┌──

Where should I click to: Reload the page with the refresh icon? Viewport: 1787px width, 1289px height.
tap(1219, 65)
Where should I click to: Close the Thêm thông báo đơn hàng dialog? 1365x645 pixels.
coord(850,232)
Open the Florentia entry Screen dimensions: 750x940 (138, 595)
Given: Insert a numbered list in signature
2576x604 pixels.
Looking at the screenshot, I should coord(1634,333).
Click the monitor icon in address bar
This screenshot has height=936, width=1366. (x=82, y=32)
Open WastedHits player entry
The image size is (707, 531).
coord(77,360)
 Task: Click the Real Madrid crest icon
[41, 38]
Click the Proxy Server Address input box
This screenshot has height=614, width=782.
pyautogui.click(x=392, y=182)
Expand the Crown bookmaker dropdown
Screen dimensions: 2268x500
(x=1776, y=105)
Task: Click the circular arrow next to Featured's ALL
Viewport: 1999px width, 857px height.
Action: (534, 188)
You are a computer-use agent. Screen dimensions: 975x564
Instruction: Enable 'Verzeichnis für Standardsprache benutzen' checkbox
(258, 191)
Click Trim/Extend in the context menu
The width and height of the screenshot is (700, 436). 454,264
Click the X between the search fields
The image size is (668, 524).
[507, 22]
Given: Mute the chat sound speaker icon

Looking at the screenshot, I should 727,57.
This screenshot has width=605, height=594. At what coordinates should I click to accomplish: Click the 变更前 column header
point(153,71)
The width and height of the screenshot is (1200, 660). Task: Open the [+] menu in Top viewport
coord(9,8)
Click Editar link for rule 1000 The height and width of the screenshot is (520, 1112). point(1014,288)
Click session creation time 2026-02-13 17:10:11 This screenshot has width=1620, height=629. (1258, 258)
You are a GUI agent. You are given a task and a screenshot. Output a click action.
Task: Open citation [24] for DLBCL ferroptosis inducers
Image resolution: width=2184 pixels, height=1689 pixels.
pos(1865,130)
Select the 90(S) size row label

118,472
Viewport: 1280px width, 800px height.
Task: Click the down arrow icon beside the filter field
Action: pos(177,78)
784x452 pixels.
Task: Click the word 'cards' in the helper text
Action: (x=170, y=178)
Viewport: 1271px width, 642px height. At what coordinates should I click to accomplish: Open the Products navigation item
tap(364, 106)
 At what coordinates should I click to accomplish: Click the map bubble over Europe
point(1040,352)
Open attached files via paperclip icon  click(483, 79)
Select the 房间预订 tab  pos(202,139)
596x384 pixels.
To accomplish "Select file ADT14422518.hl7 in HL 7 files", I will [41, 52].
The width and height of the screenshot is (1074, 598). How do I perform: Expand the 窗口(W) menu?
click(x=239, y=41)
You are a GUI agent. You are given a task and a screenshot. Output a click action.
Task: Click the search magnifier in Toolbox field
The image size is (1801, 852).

└──

What needs to be done> Pick out every line of the listing containing the word "files", and show those lines.

Written solution>
Open attached files via paperclip icon  click(483, 79)
To accomplish "Select file ADT14422518.hl7 in HL 7 files", I will [41, 52].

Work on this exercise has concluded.